Trammel v. Trammel
Decision Date | 12 October 1897 |
Citation | 148 Ind. 487,47 N.E. 925 |
Parties | TRAMMEL v. TRAMMEL. |
Court | Indiana Supreme Court |
OPINION TEXT STARTS HERE
Appeal from circuit court, Huntington county; C. W. Watkins, Judge.
Partition by William F. Trammel against Clell A. Trammel. From a judgment for defendant, plaintiff appeals. Affirmed.
T. J. Lucas and C. K. Lucas, for appellant. Branyan & Branyan, for appellee.
Appellant brought this action for partition of real estate. In 1890, John M. Trammel conveyed, by deed, to appellant, his son, 40 acres of real estate, as an advancement. At that time, John M. Trammel owned 120 acres of land besides that conveyed, and had two children living, appellant and John A. Trammel, and a grandchild, the appellee, Clell A. Trammel, the son of his son Thomas A. Trammel, deceased. John M. Trammel died in 1894, leaving a will, which was duly admitted to probate. He owned said 120 acres of real estate, and personal property of the value of $500, at the time of his death. By said will, he devised said 120 acres of land to his son John A. Trammel, upon condition that he pay to appellee, Clell A. Trammel, $800 when he (said Clell A.) should arrive at the age of 21 years, and provided, further, that said John A. Trammel, who was a minor, should live until he was 21 years of age, and, if said John A. Trammel should die before arriving at the age of 21 years, then it was provided that the whole estate should descend to the heirs of John M. Trammel, the same in all respects as if no will or devise had been made. The personal property was not disposed of by said will, nor did the same contain any other provision than that as above set forth. John A. Trammel died, intestate, in 1895, before he had arrived at the age of 21 years. Appellant claims that he is entitled to the undivided one-half in value of said 120 acres of real estate, while appellee contends that, in the partition of said real estate, appellant must be charged with the value of the 40 acres conveyed to him in 1890, as an advancement. The court below held the law to be as insisted by appellee, and rendered judgment accordingly.

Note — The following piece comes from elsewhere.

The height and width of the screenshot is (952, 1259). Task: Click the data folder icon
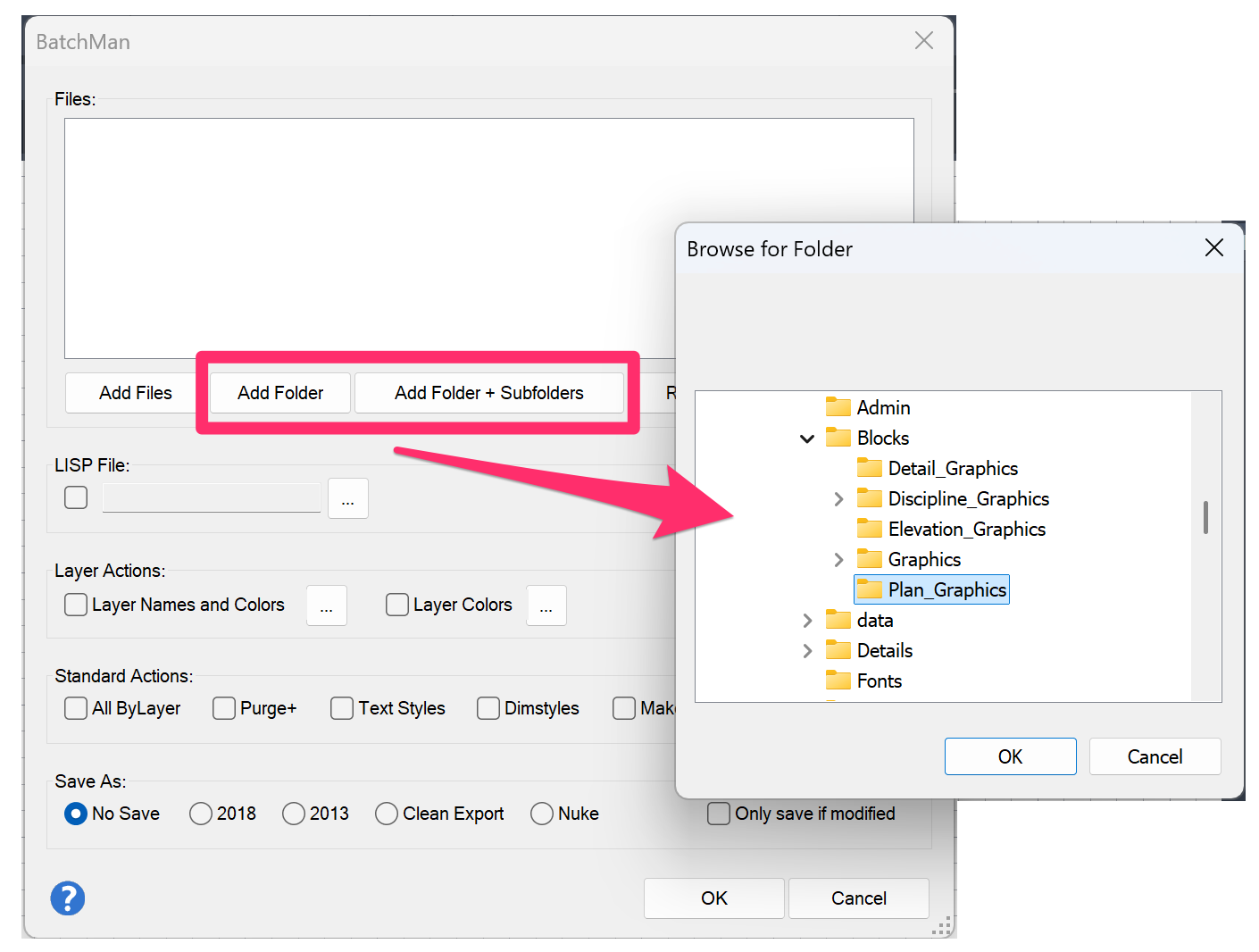click(838, 620)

We think the law as held by the trial court correct. It is true that, when a will is made, all previous advancements are extinguished, unless the same are saved by the will; and this is held upon the ground that the testator has graduated his legacies with reference to such prior advancements. Jones v. Richardson, 5 Metc. (Mass.) 247, 253. In this case, however, the testator provided...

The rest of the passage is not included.